Within scar, the spatial resolution of pace mapping is quite variable and can indicate a region of interest that measures up to 18 cm2 [74]. Even in patients without SHD, a perfect pace map can be observed at sites up to 2 cm away from the VT isthmus [85].

Sinus Rhythm Substrate Mapping

Many of the patients with scar-related VAs presenting for VT ablation have hemodynamically unstable VTs that prevent accurate definition of the critical component of the reentrant circuit with activation or entrainment mapping [29]. Substrate mapping is an approach to characterize areas likely to support reentry based on electrophysiological characteristics that can be determined during stable sinus or paced rhythm. These features to define scar include bipolar electrogram amplitude using a 4-mm tip mapping catheter where bipolar voltage abnormality is defined as electrogram amplitude <1.5 mV and dense scar defined as an amplitude <0.5 mV [86].

Bipolar voltage mapping has a limited field of view to detect epicardial or intramurally located scar, typically seen in patients with NICM. In these cases, unipolar voltage mapping can be used to extend the field of view of endocardial mapping. Abnormal RV endocardial unipolar free wall voltage is <5.5 mV, RV septal voltage is 7.0 mV and the RV septal cut-off in the posterior septal RVOT in front of the aortic root is 6.0 mV. The LV endocardial unipolar voltage cut-off for defining abnormal mid or epicardial scar is <8.3 mV [88,89,90,91,91].

Other surrogates of scar are presence of sinus rhythm or pacing of fragmented electrograms, late potentials, low-amplitude ventricular activity or LAVA [92]. Targeting these abnormal electrograms in the region of low voltage allows elimination of VT irrespective of inducibility or hemodynamic tolerance. Even for hemodynamically stable VTs, substrate mapping is often used to help focus activation or entrainment mapping to a region of interest [19, 93, 94].

End Points of Catheter Ablation of Ventricular Tachycardia

For focal arrhythmias in patients without SHD, assessment of efficacy is termination of VT, or elimination of PVCs, and subsequent noninducibility by catecholamine infusion or electrical stimulation that had reliably provoked episodes prior to ablation.

For patients with SHD in whom reentry is the primary VT mechanism, the effectiveness of ablation is typically assessed by repeating PES after the ablation procedure (typically through triple ventricular extrastimuli at 2 RV sites and 1–2 drive cycle lengths).
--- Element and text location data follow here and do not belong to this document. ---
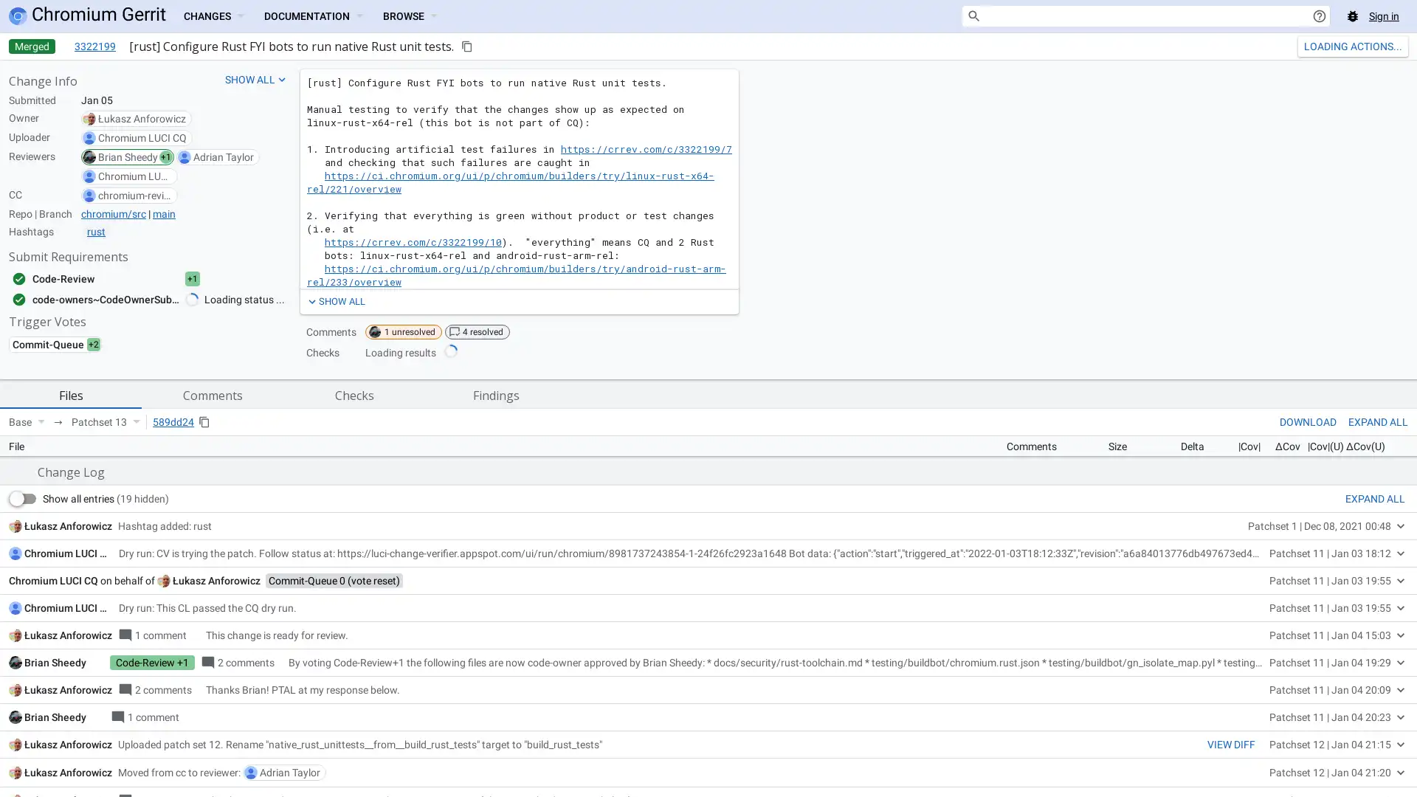  I want to click on 4 resolved, so click(478, 332).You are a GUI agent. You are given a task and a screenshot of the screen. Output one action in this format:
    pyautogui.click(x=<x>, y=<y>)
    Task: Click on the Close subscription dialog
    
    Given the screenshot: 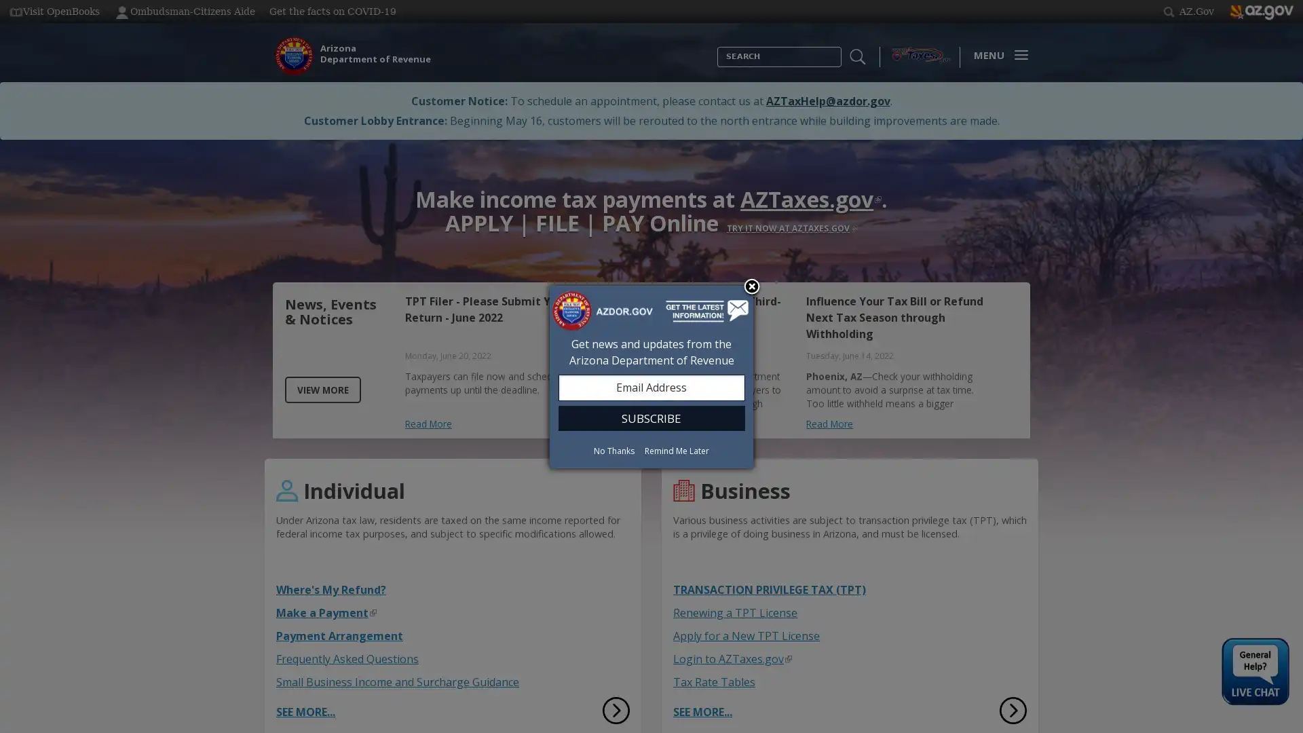 What is the action you would take?
    pyautogui.click(x=750, y=286)
    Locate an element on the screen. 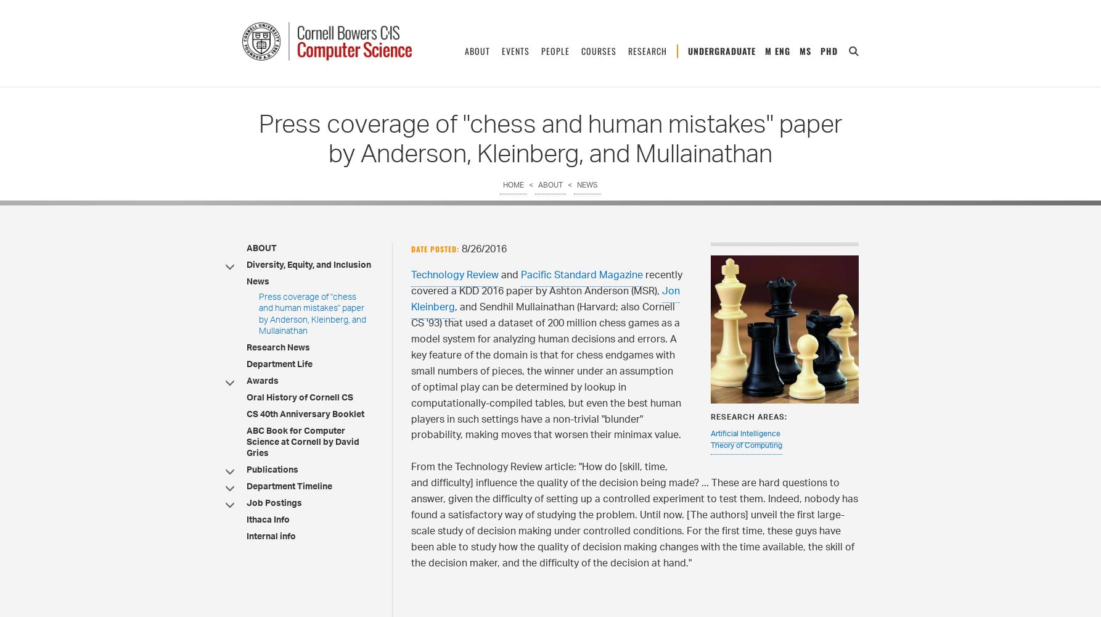 This screenshot has height=617, width=1101. 'From the Technology Review article: "How do [skill, time, and difficulty] influence the quality of the decision being made? ... These are hard questions to answer, given the difficulty of setting up a controlled experiment to test them. Indeed, nobody has found a satisfactory way of studying the problem. Until now. [The authors] unveil the first large-scale study of decision making under controlled conditions. For the first time, these guys have been able to study how the quality of decision making changes with the time available, the skill of the decision maker, and the difficulty of the decision at hand."' is located at coordinates (410, 515).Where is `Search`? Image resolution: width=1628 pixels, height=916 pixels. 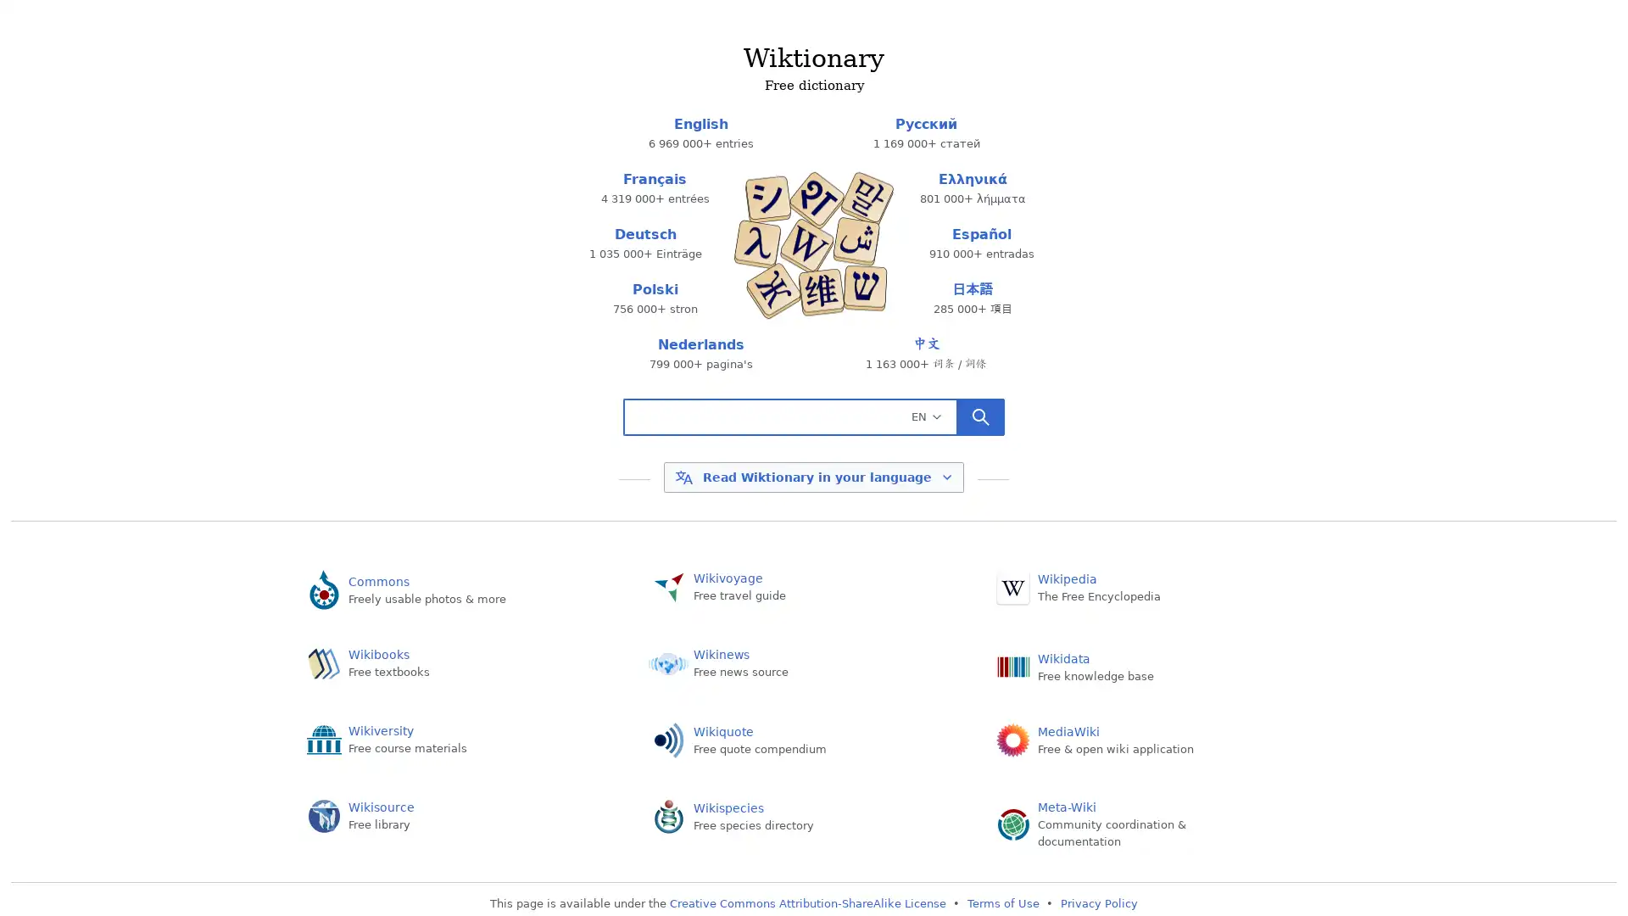 Search is located at coordinates (980, 415).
Noninducibility of VT by PES after ablation is a reasonable end point for VT recurrence post VT ablation in these patients [96,97,97].

Due to the limitations of PES, end points other than non-inducibility have been described, including elimination of local excitability at the site of each ablation lesion, elimination of LPs or LAVA, substrate homogenization, and core isolation in which encircling lesions result in a central core of inexcitability [98, 99].

It is recommended to consider using noninvasive program stimulation (NIPS) 1–3 days after ablation to identify patients who, though noninducible right after the procedure, demonstrate an increased risk for recurrence because of demonstration of VT inducibility at NIPs. If clinical VT can be initiated at that time, repeat ablation should be considered [100].